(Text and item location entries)

****

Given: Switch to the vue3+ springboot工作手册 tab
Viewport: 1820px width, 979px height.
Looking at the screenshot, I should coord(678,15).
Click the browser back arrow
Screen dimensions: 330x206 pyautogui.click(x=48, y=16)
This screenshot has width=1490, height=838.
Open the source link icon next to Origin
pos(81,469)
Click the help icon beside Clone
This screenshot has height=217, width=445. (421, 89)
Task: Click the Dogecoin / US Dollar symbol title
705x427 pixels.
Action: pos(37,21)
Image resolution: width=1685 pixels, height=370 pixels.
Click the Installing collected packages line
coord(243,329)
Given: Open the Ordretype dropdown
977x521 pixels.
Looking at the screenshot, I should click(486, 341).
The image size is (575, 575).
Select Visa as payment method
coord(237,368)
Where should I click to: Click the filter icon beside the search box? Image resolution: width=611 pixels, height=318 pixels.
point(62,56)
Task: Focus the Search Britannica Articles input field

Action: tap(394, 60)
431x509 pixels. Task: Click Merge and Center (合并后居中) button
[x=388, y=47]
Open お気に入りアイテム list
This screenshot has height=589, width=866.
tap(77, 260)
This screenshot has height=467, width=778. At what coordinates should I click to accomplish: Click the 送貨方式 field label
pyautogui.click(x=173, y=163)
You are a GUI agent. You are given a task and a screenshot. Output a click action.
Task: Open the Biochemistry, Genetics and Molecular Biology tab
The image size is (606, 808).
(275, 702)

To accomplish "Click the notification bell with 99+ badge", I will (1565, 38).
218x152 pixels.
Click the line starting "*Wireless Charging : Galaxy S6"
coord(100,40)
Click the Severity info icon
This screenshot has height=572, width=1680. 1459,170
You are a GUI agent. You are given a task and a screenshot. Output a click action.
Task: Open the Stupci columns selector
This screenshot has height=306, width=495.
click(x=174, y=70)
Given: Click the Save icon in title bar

****

**Given exercise:** Rewrite all the rows above, replacing every occurrence of "Image resolution" with "Screenshot size" and leaving everything else unchanged.

**Solution to the problem:**
Given: Switch to the vue3+ springboot工作手册 tab
Viewport: 1820px width, 979px height.
Looking at the screenshot, I should coord(678,15).
Click the browser back arrow
Screen dimensions: 330x206 pyautogui.click(x=48, y=16)
This screenshot has width=1490, height=838.
Open the source link icon next to Origin
pos(81,469)
Click the help icon beside Clone
This screenshot has height=217, width=445. (421, 89)
Task: Click the Dogecoin / US Dollar symbol title
705x427 pixels.
Action: pos(37,21)
Screenshot size: width=1685 pixels, height=370 pixels.
Click the Installing collected packages line
coord(243,329)
Given: Open the Ordretype dropdown
977x521 pixels.
Looking at the screenshot, I should click(486, 341).
The image size is (575, 575).
Select Visa as payment method
coord(237,368)
Where should I click to: Click the filter icon beside the search box? Screenshot size: width=611 pixels, height=318 pixels.
point(62,56)
Task: Focus the Search Britannica Articles input field

Action: tap(394, 60)
431x509 pixels. Task: Click Merge and Center (合并后居中) button
[x=388, y=47]
Open お気に入りアイテム list
This screenshot has height=589, width=866.
tap(77, 260)
This screenshot has height=467, width=778. At what coordinates should I click to accomplish: Click the 送貨方式 field label
pyautogui.click(x=173, y=163)
You are a GUI agent. You are given a task and a screenshot. Output a click action.
Task: Open the Biochemistry, Genetics and Molecular Biology tab
The image size is (606, 808).
(275, 702)

To accomplish "Click the notification bell with 99+ badge", I will (1565, 38).
218x152 pixels.
Click the line starting "*Wireless Charging : Galaxy S6"
coord(100,40)
Click the Severity info icon
This screenshot has height=572, width=1680. 1459,170
You are a GUI agent. You are given a task and a screenshot. Output a click action.
Task: Open the Stupci columns selector
This screenshot has height=306, width=495.
click(x=174, y=70)
Given: Click the Save icon in title bar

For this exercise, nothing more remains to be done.